The Lithuanian president on Saturday is to give a speech in Tbilisi's central Freedom Square and to attend an official lunch hosted by her Georgian President Giorgi Margvelashvili.
Grybauskaitė is also scheduled to meet with her Georgian counterpart and with Prime Minister Giorgi Kvirikashvili to discuss bilateral relations, Georgia's European integration and security and cooperation with NATO, her press office said.
The Lithuanian president told LRT Radio that the primary aim of her visit was to congratulate the people of Georgia on the centennial.
"I'll (congratulate them) in the square on Saturday. I'll try to do it in Kartvelian. Most importantly, it is the creation of a modern state that we support and we are proud to have such an Eastern Partnership country that cooperates, and relations are good," she said.
Grybauskaitė plans to discuss how Lithuania could increase its contribution to Georgia's reforms during her meetings with the Transcaucasian country's leaders.
"We have a lot to discuss, including Georgia's European path and NATO contacts (...). The nation's determination to create a European state has not been weakened either by the war or the 2008 occupation of a part of its territory," she said.
"Therefore, at the meetings, we'll pay a lot of attention to Georgia's cooperation with the European Union (and will discuss) what reforms, what assistance could be provided from Lithuania and through various projects in which Lithuania is already taking part."

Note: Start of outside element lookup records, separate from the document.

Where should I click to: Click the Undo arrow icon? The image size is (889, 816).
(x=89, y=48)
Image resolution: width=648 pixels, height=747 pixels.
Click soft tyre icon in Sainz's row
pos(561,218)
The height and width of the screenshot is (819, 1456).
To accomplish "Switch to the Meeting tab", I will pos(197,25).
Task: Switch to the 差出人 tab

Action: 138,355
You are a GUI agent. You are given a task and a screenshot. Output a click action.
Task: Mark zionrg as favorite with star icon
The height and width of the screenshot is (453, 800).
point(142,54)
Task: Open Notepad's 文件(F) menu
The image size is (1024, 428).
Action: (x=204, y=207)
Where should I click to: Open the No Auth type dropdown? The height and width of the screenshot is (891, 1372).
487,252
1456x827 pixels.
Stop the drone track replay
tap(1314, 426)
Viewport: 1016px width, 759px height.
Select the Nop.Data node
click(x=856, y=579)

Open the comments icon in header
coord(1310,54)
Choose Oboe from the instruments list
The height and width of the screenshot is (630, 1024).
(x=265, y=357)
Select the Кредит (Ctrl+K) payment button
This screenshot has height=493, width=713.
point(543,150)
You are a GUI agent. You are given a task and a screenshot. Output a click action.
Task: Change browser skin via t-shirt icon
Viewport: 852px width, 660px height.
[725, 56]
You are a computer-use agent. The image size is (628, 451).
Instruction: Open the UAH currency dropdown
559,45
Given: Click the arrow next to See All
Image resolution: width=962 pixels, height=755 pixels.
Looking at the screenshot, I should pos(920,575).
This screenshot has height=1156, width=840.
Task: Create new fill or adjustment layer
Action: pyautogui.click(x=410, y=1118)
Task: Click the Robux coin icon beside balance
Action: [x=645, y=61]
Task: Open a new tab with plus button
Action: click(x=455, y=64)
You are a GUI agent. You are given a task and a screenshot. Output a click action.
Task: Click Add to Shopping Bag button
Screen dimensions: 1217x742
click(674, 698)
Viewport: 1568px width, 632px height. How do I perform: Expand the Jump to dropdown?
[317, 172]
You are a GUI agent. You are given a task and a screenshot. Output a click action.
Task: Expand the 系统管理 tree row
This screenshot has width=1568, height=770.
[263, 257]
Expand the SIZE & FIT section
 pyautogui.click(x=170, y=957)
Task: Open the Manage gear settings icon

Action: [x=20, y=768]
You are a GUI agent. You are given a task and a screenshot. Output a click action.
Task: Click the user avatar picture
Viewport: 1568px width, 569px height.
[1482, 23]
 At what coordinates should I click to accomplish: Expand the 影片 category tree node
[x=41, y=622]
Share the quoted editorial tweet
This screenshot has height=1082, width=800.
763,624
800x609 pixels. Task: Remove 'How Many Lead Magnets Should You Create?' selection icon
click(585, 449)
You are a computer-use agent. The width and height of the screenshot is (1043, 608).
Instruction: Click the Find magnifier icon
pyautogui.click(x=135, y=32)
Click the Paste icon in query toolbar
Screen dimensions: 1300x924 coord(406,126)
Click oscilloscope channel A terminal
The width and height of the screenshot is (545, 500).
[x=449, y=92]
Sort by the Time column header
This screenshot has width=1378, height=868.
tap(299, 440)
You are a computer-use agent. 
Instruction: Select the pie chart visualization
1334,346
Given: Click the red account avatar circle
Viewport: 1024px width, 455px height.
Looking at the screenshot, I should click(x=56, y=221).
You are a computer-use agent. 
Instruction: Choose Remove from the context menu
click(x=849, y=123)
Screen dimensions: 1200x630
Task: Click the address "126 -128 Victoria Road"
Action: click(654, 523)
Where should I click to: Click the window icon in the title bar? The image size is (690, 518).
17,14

Grybauskaitė emphasized that Georgia, which aspires to membership in NATO, is already making a significant contribution to the Alliance's activities and participating in its missions.
As part of her visit, the president also plans to open the Center for Lithuanian Language and Culture in Tbilisi, which has moved into new premises.
Margvelashvili was among foreign leaders who attended Lithuania's official centennial celebrations in Vilnius on February 16.
Georgia declared independence on May 26, 1918, but the first Democratic Republic of Georgia existed for only three years. It was forcibly incorporated into the Soviet Union in 1921 and regained its independence in the spring of 1991.